Sul fondo, pesa anche la frattura sindacale: una parte del sindacato si muove in sintonia con il governo, un’altra è contraria per principio. Dai temi di merito – i sindacati si sono divisi sul Jobs act, sui voucher, sui contratti decentrati e ultimamente sulla legge sulla partecipazione e sul salario minimo legale –  si passa così a uno scontro di potere. Questa divisione è davvero una iattura perché un calo dei salari dell’8 per cento negli ultimi cinque anni – così evidente e così unico in Europa – richiede un ripensamento complessivo delle regole, non solo i minimi legali e la rappresentanza ma anche la frequenza dei contratti, gli indici, l’eliminazione dei ritardi nei rinnovi dove si accumulano le perdite maggiori. Un sistema pensato originariamente per archiviare la scala mobile e incentrato sull’industria deve essere ripensato per un’economia che è cambiata completamente. 


Certamente l’aggancio all’inflazione prevista nell’immediato futuro va mantenuto, ma la gran parte delle regole della contrattazione nazionale va rivisto per adeguarlo a un’economia dei servizi che è molto frammentata e non può difendersi dall’inflazione con la contrattazione decentrata. E non si dica che il problema è il fisco.

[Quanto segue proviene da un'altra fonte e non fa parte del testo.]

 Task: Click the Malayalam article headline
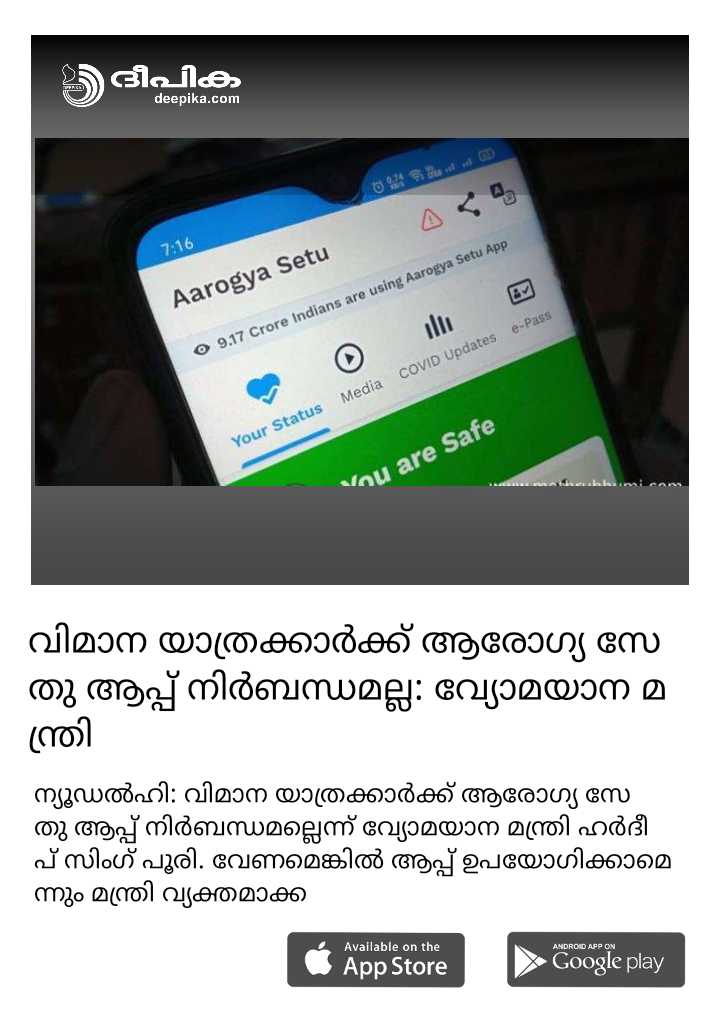(x=347, y=689)
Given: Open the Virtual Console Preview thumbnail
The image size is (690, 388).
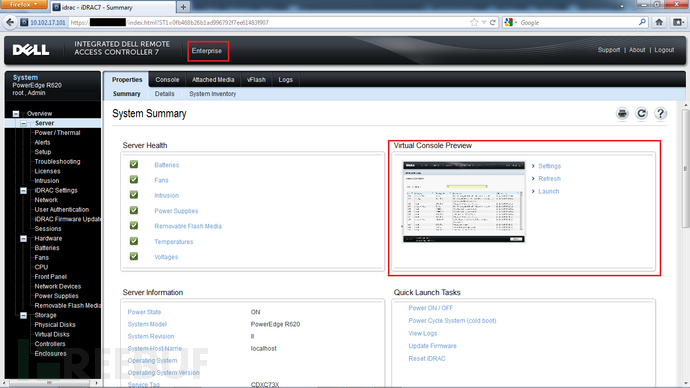Looking at the screenshot, I should point(464,202).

Quello è un altro problema, certo rilevante, ma non per il tema in questione.  Se il sistema della contrattazione nazionale, in suoi vasti pezzi, non garantisce la tenuta rispetto all’inflazione, non puoi certo compensare con il fisco.


Il risultato è un paese che cresce un po’ ma si impoverisce nella vita quotidiana di chi lavora. Continuare a difendere l’attuale sistema di contrattazione e a rinviare la sua riforma per non perdere le posizioni acquisite significa accettare che quella perdita dell’8 per cento diventi strutturale. E’ questo lo status quo che il governo, e purtroppo anche parti del sindacato, sembrano intenzionati a preservare.